I cannot thank Sharon O’Dea enough for her session on chatbots. This is an area still quite unknown so I was grateful for the chance to hear more and understand how they could be applied internally and throughout the exercises it became clear we can naturally complicate scenarios that should be simple. As an internal communicator interested in driving efficiencies through digital communication, this sort of advancement is fascinating for our industry.

The power of the duck has been chatted about since Alive with Ideas hosted their Ask the Guru event with CIPR Inside earlier in May and it’s an interesting concept. What I loved about this session was that it was more about the broader internal comms arena than just social and gave us all ideas on how to creatively create an adoption campaign inside an organisation using some new techniques.

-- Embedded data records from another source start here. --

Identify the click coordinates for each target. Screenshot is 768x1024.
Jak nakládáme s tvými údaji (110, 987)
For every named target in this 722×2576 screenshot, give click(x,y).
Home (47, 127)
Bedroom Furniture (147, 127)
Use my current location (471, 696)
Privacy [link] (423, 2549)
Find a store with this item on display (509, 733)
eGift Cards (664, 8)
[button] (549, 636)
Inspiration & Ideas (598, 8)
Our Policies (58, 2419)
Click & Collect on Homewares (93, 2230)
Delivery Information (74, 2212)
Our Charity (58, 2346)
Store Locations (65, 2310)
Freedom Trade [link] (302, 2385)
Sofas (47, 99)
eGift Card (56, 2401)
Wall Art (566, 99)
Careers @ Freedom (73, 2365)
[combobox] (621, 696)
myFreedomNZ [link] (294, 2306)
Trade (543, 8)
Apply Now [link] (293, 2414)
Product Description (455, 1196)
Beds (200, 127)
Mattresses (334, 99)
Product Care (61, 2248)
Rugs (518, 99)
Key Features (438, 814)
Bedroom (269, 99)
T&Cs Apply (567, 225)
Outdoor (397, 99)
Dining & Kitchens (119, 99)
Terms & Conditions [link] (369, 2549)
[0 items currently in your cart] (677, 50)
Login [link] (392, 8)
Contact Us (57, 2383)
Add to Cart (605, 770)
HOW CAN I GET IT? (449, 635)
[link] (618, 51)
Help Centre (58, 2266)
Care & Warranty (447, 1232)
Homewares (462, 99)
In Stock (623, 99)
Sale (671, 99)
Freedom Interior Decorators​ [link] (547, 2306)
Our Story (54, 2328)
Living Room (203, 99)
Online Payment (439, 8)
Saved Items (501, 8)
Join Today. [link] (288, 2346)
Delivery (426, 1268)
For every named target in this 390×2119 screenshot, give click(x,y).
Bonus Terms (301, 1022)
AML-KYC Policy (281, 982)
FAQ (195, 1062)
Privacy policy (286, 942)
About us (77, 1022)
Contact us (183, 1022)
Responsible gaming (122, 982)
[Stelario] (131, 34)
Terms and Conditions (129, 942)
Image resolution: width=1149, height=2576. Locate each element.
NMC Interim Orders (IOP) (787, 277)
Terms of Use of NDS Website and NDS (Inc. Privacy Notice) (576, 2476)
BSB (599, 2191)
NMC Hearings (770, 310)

Getting the basics right and the importance of adoption

The final session was a reminder about the importance of project planning and I’m thankful again for my IT project manager for teaching me some of these skills already. Adrienne took us all through some good principles around project management and while it seems really heavy – taking the time to do this will make the project much easier.

As I left the event on Tuesday I felt motivated and a little saddened that our journey to create a digital workplace still seems far away. The investment from organisations to do this and do it well is still minimal and the adoption piece is always the bit that gets left behind. To be an internal communicator today your drive and tenacity must be excellent to drive through the business case, the budget requirements, the resource and the ongoing development. Do we really need it? Yes…go and spend a day working in an organisation where there is no collaboration platform in place and you will easily see how difficult it is to work efficiently across multiple sites and countries in today’s business world.